WHAT IS REQUIRED ::
When you reach the line containing "Given: Click the RSI(14) indicator label", stop after it; until then, copy each line of the listing exactly, starting with the first.

╭─ DATA FOR REVIEW

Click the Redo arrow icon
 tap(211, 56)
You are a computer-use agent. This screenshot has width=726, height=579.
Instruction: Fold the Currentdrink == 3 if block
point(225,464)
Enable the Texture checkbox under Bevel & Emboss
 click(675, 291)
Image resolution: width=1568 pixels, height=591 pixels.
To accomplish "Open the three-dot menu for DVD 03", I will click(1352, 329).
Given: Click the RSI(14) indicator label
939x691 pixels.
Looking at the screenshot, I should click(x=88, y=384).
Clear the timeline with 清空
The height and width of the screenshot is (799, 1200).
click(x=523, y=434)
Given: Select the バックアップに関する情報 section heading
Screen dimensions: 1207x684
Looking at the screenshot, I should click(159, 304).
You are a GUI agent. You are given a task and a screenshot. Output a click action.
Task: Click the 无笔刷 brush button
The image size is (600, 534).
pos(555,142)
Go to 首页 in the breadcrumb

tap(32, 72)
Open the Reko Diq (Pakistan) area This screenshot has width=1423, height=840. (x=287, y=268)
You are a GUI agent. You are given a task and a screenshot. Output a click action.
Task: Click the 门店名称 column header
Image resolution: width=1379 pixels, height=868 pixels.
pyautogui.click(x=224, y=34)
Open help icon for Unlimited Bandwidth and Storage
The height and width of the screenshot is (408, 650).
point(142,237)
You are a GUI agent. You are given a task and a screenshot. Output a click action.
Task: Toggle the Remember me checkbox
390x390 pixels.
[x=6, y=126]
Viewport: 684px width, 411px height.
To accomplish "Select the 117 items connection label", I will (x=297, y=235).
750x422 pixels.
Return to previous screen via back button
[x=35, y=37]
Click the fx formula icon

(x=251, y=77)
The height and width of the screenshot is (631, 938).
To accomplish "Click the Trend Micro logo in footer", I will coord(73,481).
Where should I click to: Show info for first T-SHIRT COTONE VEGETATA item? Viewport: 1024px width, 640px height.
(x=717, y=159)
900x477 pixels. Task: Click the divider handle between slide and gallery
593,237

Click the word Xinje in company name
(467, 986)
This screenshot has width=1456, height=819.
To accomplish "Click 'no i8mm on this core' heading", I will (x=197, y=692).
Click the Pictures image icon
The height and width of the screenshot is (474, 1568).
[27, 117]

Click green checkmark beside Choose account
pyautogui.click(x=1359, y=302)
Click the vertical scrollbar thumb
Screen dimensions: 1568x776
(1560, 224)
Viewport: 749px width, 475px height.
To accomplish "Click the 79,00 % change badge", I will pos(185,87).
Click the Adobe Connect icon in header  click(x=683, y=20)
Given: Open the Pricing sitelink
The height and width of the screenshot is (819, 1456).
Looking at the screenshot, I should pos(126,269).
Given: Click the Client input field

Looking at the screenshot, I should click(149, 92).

╰─

ANSWER FOR THIS EXERCISE ::
Click the Redo arrow icon
 tap(211, 56)
You are a computer-use agent. This screenshot has width=726, height=579.
Instruction: Fold the Currentdrink == 3 if block
point(225,464)
Enable the Texture checkbox under Bevel & Emboss
 click(675, 291)
Image resolution: width=1568 pixels, height=591 pixels.
To accomplish "Open the three-dot menu for DVD 03", I will click(1352, 329).
Given: Click the RSI(14) indicator label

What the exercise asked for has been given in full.